Die Volleyballerinnen aus Rothenburg spielen in Polen – die Geschichte einer besonderen Kooperation.

Teilen
Folgen
© André Schulze

Von Alexander Hiller

Eine kleine Brücke ist das Verbindungsglied für ein außergewöhnliches Sport-Projekt. Die Flussquerung über die Neiße führt von der deutschen 266-Seelen-Gemeinde Deschka in die polnische Kleinstadt Piensk. Dort tragen die Volleyballfrauen des ASV Vorwärts Rothenburg ihre Heimspiele in der Sachsenklasse aus, also im Nachbarland. Das gibt es sonst nur in der Bundesliga, die Männer aus Unterhaching bestreiten zwei Drittel ihrer Pflichtspiele in Innsbruck.

Die Zusammenarbeit an der Neißegrenze begann eher zufällig, wie Trainer Jörg Bergner erzählt: „Unsere Hobbymannschaft hatte bei einem Turnier Kontakte zur Schule in Piensk geknüpft.“ Das Gymnasium „Tomask“ bietet ein sportvertieftes Profil für Leichtathletik und Volleyball an. Von 2008 bis 2013 wurde dieses Projekt sogar mit EU-Mitteln gefördert. Dass die Kooperation auch ohne EU-Papier weiter funktioniert, „ist ein schönes Beispiel für die Nachhaltigkeit solcher Projekte“, sagt Bergner. „Es gibt keine Verträge. Die Mädels wollen einfach Volleyball spielen. Und dann geht das eben los.“

Sieben deutsche und acht polnische Spielerinnen zählen derzeit zum Sachsenklasse-Kader. Sie sind Mitglied im Deutschen Volleyball-Verband und haben deshalb deutsche Spielerpässe. Das birgt lediglich dann Konfliktpotenzial, wenn sich polnische Talente so gut entwickeln, dass sie für ihre Nationalmannschaften interessant werden. Abwegig ist der Gedanke nicht. Der ASV hat gerade die beiden 16-jährigen Talente Natalia Dzyga und Sara Ilnicka ans Sportgymnasium in Jelena Gora ziehen lassen. „Eigentlich müsste ein internationaler Transfer stattfinden. Wir würden die Mädels logischerweise freigeben. Natürlich mit einem lachenden und einem weinenden Auge“, sagt Bergner, der ab der U12 als Coach jedes Team des Klubs mit betreut.

Die Sporthalle in Rothenburg wird derzeit saniert, also spielt sich der sportliche Alltag des Oberlausitzer Klubs fast komplett in Polen ab.
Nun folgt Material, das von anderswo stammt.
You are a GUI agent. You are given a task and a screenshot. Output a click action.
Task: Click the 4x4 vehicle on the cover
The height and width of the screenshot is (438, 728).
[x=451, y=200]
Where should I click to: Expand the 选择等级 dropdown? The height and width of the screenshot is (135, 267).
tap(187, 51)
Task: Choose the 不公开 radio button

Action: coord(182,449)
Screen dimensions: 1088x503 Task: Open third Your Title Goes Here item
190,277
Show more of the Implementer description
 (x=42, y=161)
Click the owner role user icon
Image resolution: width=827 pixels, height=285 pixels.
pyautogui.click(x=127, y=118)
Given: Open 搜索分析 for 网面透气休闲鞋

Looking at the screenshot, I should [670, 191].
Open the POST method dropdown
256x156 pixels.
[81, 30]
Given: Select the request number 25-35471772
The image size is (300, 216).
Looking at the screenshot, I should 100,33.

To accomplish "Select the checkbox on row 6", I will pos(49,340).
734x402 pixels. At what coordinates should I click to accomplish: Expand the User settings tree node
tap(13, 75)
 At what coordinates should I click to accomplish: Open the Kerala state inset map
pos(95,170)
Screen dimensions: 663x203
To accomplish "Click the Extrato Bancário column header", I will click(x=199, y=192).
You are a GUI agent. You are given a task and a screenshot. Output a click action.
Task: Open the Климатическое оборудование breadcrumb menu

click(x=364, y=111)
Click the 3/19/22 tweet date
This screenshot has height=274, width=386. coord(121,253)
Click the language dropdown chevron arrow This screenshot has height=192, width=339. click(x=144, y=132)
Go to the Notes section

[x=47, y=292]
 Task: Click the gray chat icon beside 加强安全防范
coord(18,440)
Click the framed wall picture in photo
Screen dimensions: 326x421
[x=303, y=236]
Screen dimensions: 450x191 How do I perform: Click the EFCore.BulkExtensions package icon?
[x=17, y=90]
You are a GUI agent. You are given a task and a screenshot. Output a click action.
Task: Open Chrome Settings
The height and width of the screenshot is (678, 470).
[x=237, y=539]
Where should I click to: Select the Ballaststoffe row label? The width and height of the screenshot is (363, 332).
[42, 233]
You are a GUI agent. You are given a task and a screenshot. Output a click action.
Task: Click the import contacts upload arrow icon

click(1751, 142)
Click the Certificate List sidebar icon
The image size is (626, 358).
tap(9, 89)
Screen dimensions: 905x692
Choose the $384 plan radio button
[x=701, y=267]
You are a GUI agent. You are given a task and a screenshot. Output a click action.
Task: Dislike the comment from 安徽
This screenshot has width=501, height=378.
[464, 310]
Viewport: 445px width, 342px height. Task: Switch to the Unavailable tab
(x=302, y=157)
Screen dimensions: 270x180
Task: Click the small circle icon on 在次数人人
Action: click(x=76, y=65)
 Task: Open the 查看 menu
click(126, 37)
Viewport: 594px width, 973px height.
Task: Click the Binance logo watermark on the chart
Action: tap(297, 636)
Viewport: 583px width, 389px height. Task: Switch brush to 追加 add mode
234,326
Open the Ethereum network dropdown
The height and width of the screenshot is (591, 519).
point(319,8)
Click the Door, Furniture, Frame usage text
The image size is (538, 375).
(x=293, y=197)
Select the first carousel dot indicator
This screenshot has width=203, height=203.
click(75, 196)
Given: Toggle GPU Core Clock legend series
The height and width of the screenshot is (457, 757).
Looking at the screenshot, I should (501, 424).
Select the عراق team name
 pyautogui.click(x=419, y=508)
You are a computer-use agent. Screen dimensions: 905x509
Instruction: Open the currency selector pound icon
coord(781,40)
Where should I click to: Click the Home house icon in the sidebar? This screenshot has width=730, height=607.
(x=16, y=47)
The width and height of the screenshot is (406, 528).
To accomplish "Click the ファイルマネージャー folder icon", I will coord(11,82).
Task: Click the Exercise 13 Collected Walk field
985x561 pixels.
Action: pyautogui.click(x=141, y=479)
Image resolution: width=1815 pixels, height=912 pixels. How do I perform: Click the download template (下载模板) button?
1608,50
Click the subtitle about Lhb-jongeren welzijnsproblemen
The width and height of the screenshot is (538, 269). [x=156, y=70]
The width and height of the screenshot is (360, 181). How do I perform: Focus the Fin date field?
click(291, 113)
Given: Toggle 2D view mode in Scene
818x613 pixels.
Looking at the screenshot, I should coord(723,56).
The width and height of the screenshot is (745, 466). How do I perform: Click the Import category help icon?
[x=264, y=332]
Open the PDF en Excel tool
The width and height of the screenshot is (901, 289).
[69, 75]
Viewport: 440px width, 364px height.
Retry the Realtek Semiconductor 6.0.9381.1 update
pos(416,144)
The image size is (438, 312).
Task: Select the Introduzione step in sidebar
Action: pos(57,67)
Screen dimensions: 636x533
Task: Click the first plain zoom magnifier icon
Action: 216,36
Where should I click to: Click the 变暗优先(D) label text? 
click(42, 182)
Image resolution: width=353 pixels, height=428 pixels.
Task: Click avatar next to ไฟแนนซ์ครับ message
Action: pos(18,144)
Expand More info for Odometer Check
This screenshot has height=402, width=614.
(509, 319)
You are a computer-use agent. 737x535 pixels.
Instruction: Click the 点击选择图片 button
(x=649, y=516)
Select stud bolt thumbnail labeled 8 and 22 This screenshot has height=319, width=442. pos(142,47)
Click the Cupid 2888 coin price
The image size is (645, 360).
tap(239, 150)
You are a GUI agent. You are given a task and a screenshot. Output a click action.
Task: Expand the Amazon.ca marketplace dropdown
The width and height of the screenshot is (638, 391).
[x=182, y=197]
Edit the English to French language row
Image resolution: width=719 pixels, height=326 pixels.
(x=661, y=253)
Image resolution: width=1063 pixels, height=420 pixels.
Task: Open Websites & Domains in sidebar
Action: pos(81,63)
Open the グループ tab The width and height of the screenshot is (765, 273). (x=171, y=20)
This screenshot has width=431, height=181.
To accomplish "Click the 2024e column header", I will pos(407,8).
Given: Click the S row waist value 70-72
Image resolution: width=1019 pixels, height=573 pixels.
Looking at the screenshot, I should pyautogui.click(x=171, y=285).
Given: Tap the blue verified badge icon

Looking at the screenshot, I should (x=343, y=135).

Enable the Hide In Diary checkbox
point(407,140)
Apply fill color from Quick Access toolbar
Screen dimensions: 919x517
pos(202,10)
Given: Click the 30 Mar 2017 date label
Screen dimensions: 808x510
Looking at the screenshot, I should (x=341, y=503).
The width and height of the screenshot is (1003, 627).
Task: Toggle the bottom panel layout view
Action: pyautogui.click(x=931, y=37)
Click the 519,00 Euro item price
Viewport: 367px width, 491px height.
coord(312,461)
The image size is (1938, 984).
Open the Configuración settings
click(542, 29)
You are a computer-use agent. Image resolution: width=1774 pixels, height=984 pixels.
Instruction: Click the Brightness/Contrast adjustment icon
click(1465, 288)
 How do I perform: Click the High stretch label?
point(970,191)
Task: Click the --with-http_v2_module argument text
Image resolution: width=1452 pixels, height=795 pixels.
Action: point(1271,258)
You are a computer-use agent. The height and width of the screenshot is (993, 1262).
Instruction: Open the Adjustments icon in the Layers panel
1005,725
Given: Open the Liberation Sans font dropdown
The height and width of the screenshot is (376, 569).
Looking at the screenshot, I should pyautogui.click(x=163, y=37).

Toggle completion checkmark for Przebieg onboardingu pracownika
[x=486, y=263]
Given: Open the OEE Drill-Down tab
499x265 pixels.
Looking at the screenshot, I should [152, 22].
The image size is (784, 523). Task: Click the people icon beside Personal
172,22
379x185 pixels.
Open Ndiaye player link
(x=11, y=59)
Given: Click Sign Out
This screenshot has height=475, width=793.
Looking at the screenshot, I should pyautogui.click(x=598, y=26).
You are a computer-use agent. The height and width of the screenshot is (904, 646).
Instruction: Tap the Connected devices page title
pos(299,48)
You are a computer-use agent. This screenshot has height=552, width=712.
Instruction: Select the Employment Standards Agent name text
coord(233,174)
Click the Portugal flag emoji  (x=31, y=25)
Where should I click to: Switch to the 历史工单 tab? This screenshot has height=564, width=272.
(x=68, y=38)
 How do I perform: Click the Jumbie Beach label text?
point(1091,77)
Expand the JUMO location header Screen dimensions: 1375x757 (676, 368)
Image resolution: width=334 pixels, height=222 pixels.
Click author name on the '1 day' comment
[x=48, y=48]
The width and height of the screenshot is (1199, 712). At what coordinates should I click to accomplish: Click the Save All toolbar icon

In Piensk, wo etwa 6 000 Einwohner leben, gibt es eine moderne Dreifelderhalle. „Unsere älteren deutschen Athletinnen reisen entweder direkt mit der Bahn nach Piensk oder mit dem Auto bis Deschka“, sagt Bergner. Dort werden die Pkw auf einem kleinen Parkplatz abgestellt, und die Volleyballerinnen laufen knapp 15 Minuten bis zur Halle.

Eine Sondergenehmigung des sächsischen Volleyballverbandes benötigt der Klub für die Heimspiele in Polen nicht. „Das ist überhaupt kein Problem, es sind ja zwei EU-Staaten“, sagt der Trainer, der hauptberuflich als Angestellter bei der Entwicklungsgesellschaft Niederschlesische Oberlausitz mbH arbeitet. Auch der Versicherungsschutz des Landessportbundes Sachsen deckt alle Eventualitäten ab, „weil er mitglieder- und vereinsbezogen ist und damit gewissermaßen weltweit gilt“, erklärt Sprecher Jochen A. Mayer.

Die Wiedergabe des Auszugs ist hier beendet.